For this exercise, the lines from the one with "Image resolution: width=736" through the final line of the data below are to be transcribed exactly, and pictures are to be skipped.

> EXTRACTED DATA
============================================================

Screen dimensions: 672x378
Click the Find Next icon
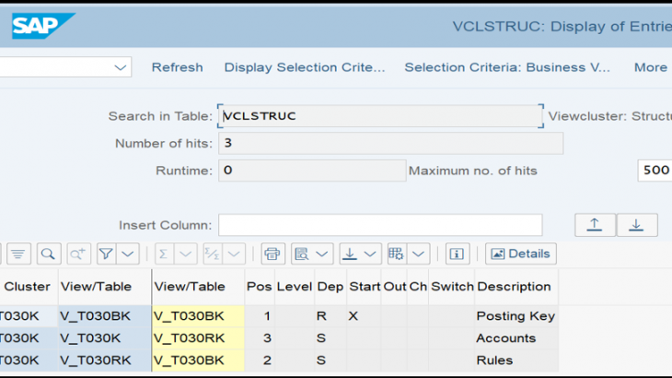tap(78, 254)
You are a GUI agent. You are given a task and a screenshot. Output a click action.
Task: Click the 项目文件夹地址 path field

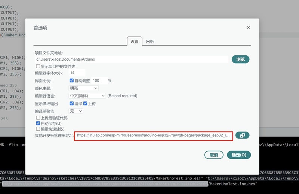pos(131,59)
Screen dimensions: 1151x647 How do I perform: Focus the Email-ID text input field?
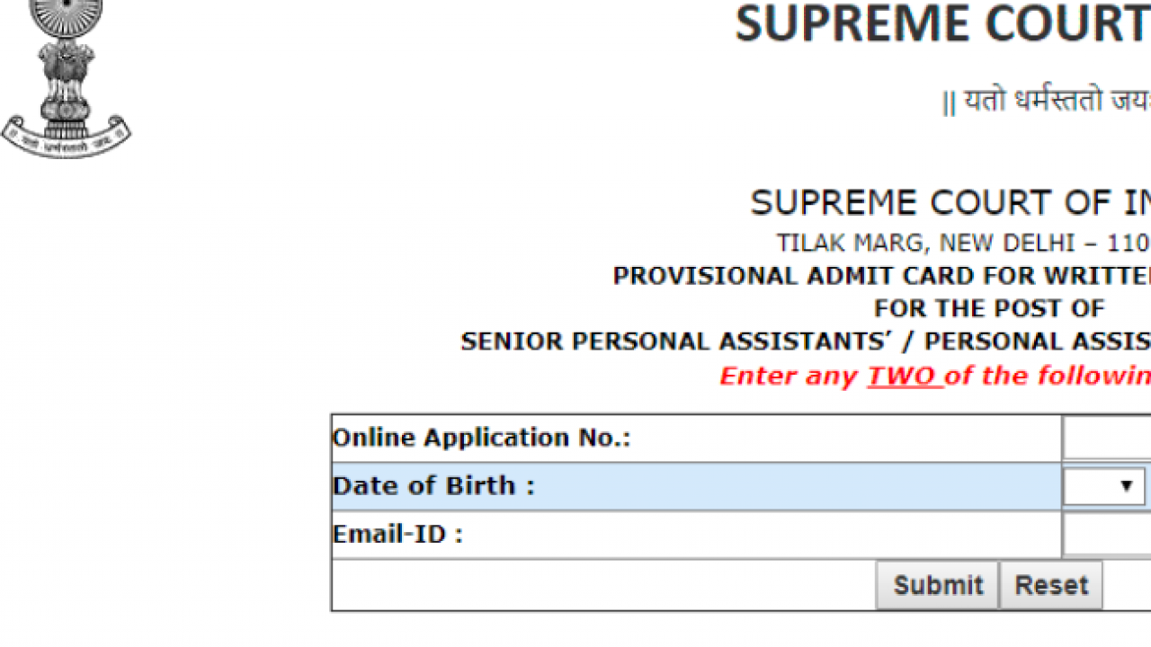[x=1108, y=536]
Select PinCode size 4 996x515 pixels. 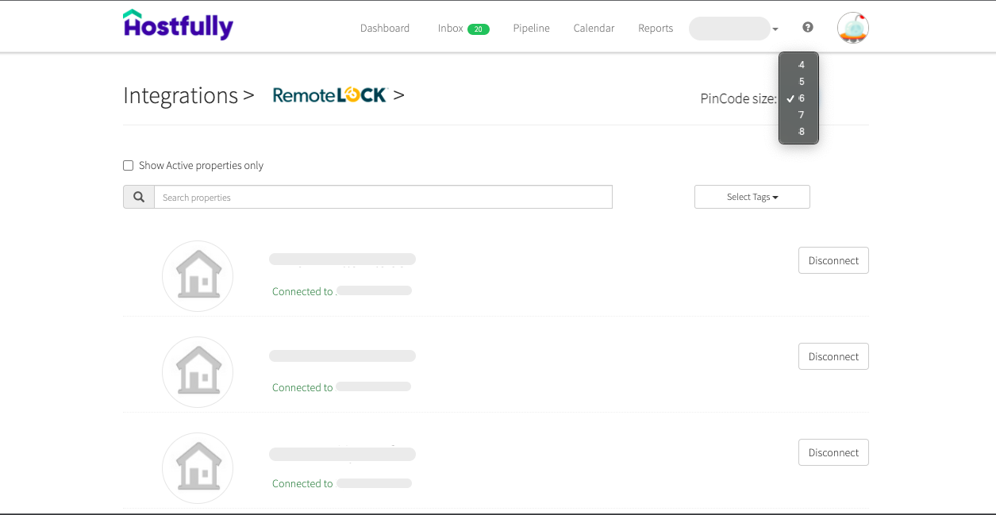(801, 64)
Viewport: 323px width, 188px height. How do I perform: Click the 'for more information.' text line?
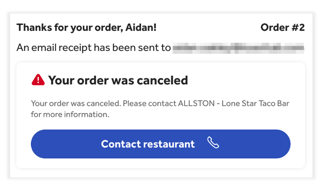coord(70,114)
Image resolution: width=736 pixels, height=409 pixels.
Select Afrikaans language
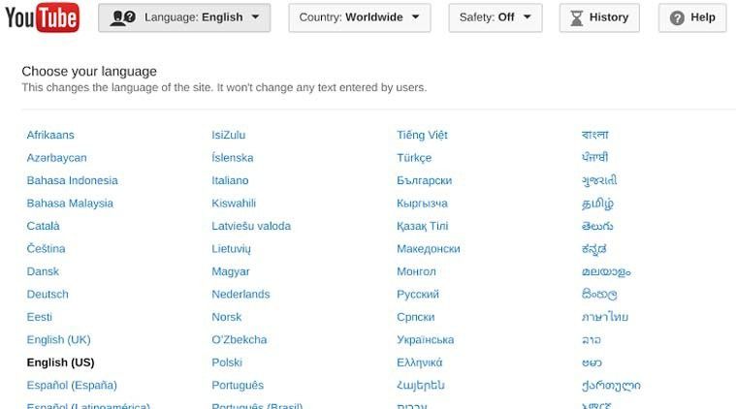(50, 135)
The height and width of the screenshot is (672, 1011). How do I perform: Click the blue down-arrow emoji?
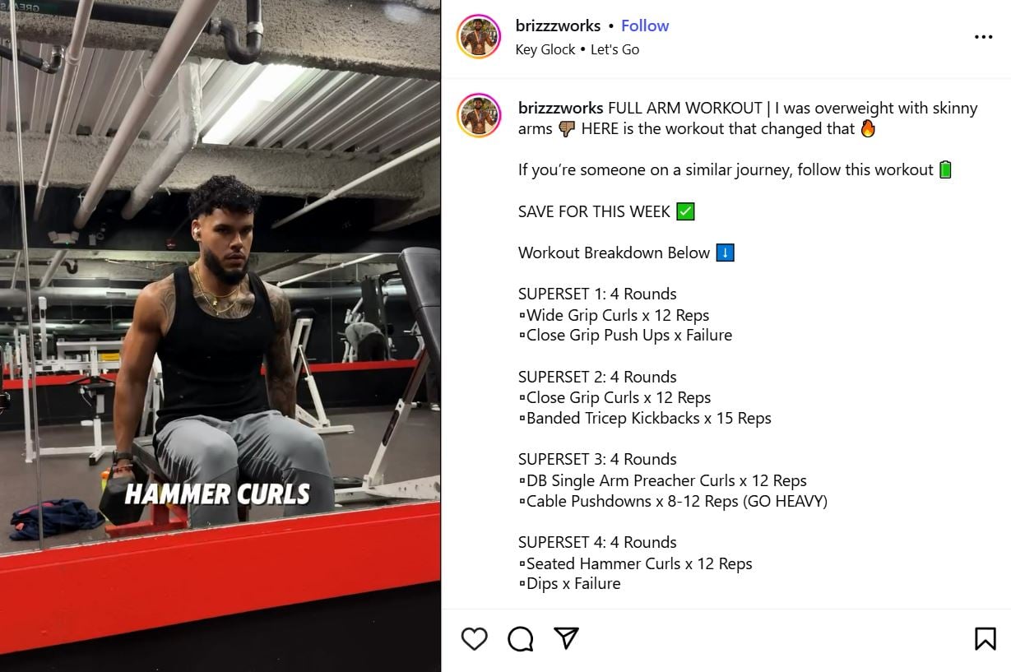(x=725, y=253)
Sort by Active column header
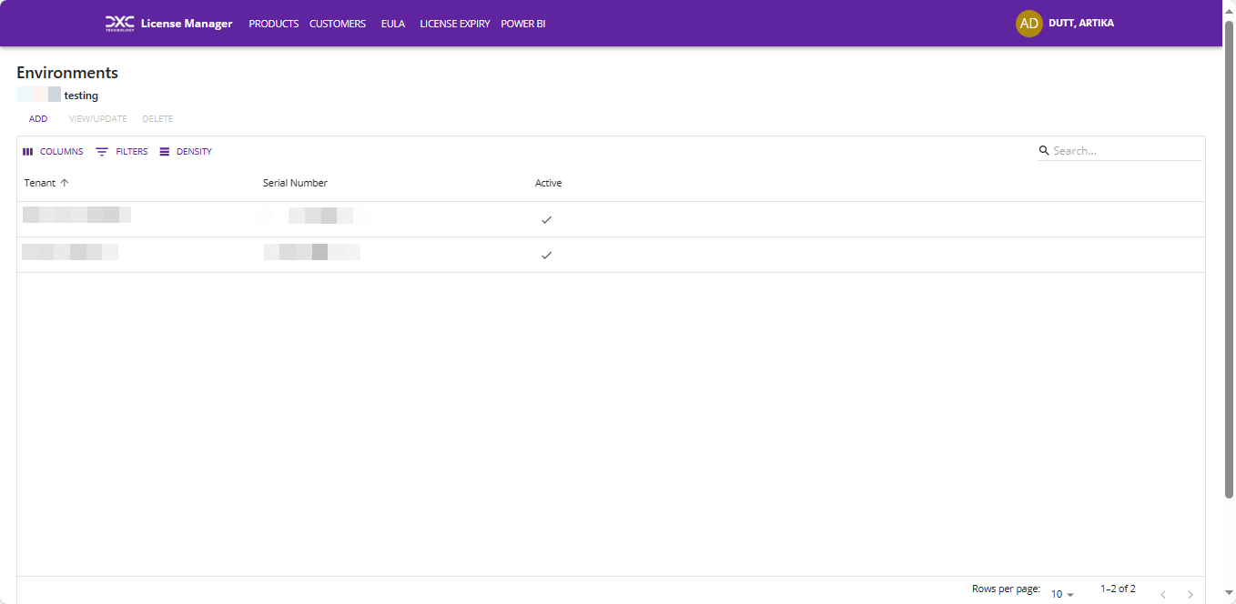1236x604 pixels. pyautogui.click(x=548, y=183)
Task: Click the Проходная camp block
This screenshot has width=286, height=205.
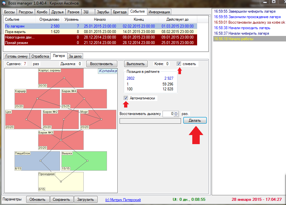Action: click(61, 181)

============================================================

> TASK SOLUTION
Image resolution: width=736 pixels, height=409 pixels.
Select Afrikaans language
(50, 135)
The height and width of the screenshot is (672, 1011). How do I perform: Click the blue down-arrow emoji?
(x=725, y=253)
Sort by Active column header
1236x604 pixels. pyautogui.click(x=548, y=183)
Task: Click the Проходная camp block
This screenshot has width=286, height=205.
Action: click(61, 181)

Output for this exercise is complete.